**What is required**
Look through the data below. Show each line where the string "agent" occurs.

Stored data

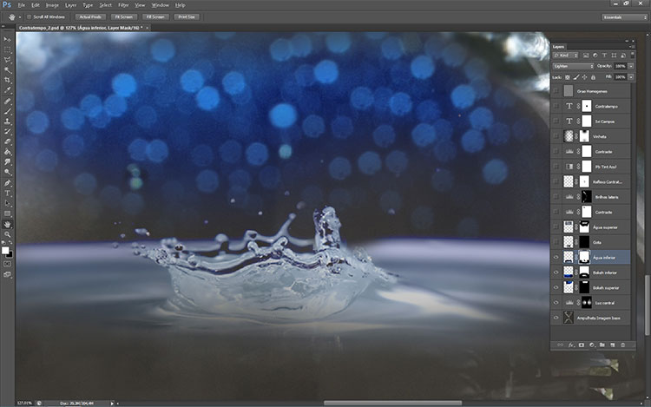
Task: Open the Essentials workspace dropdown
Action: point(623,16)
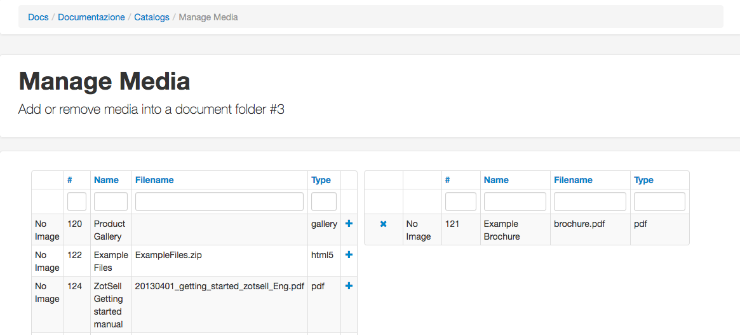Screen dimensions: 740x335
Task: Focus the right table Name filter field
Action: 515,202
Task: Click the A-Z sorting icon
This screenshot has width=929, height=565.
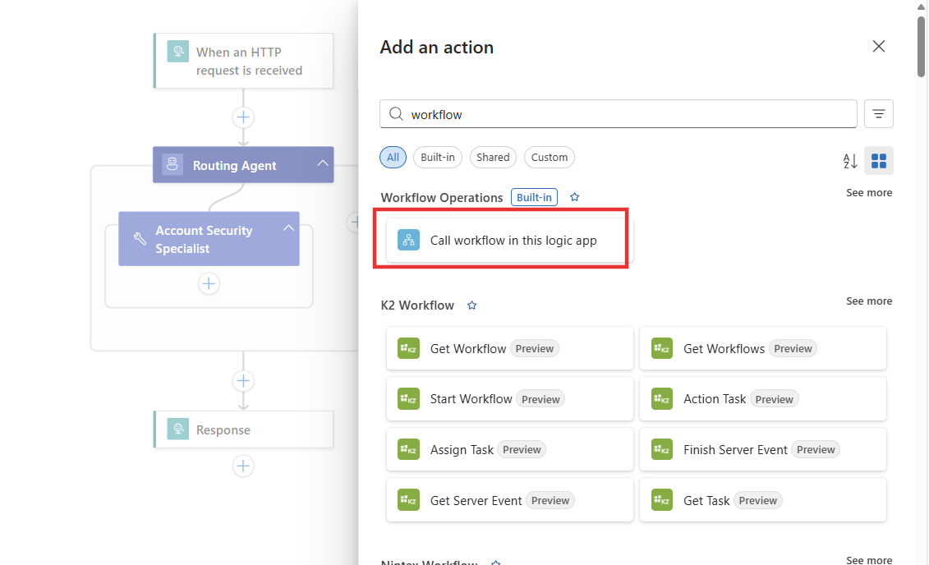Action: (849, 161)
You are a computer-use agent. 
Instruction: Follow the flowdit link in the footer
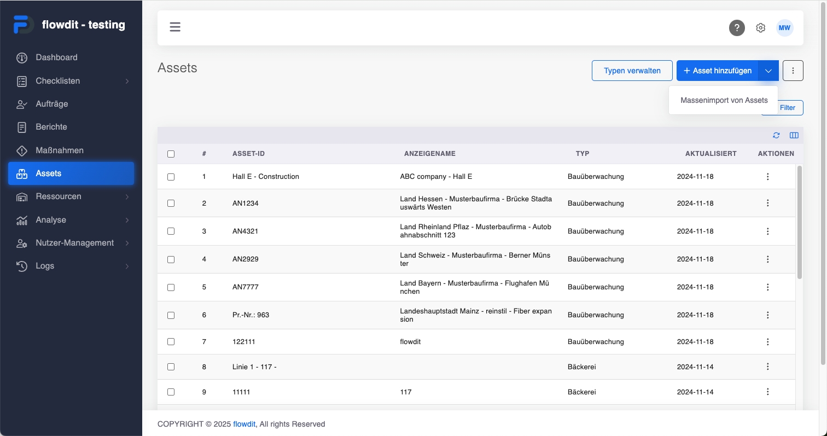tap(244, 424)
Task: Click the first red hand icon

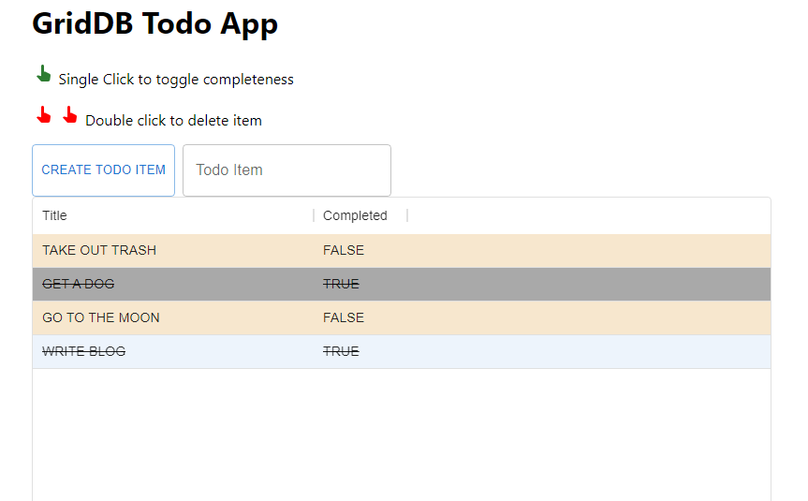Action: 43,116
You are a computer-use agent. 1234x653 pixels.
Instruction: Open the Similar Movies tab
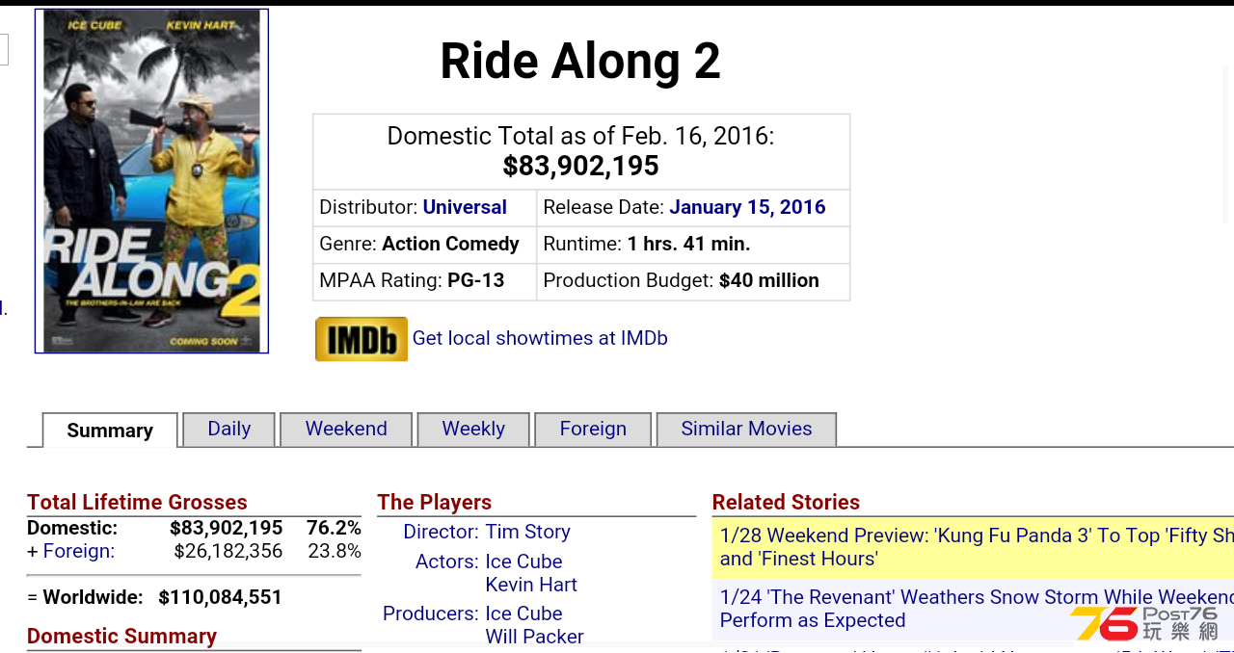click(x=746, y=430)
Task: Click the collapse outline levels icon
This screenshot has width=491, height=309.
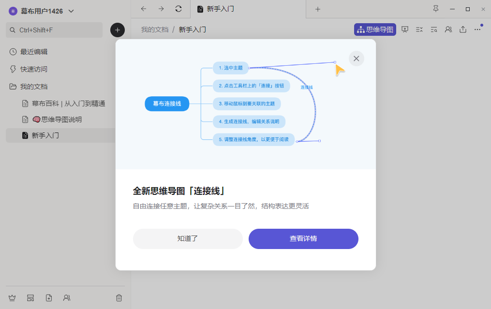Action: 419,29
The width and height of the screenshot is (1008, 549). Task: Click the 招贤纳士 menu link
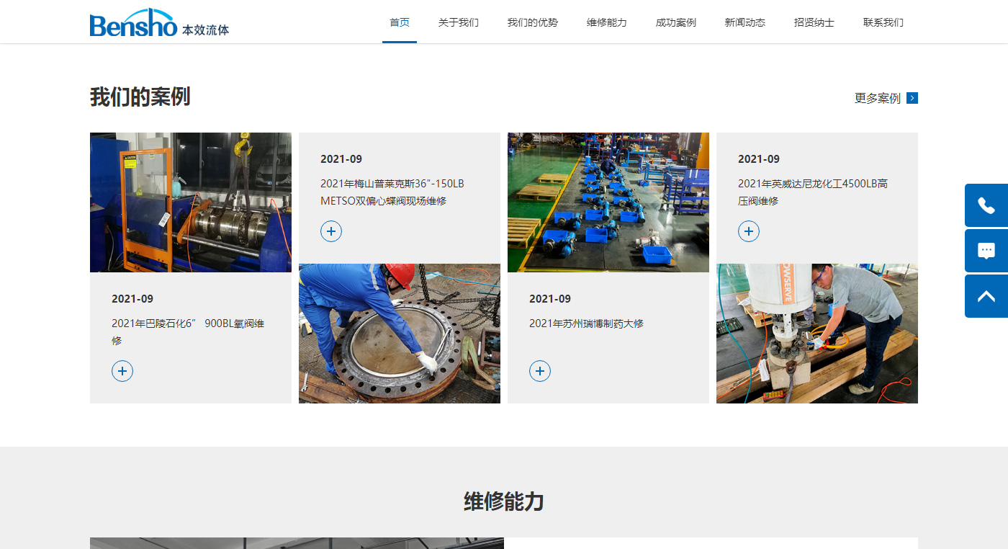(814, 22)
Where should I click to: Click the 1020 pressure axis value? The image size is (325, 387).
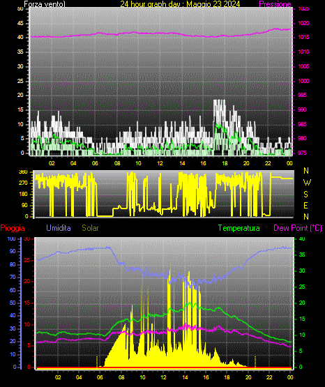coord(303,23)
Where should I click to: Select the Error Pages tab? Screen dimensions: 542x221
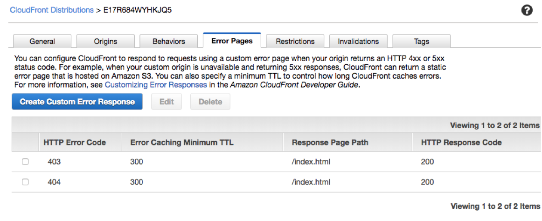point(232,41)
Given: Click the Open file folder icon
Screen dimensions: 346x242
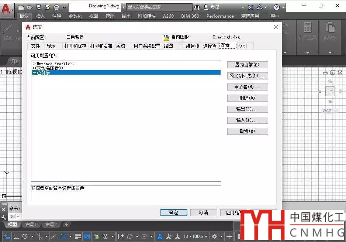Looking at the screenshot, I should pyautogui.click(x=30, y=7).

**Task result**
You are a computer-use agent. 
You are a computer-use agent. 1234x653 pixels.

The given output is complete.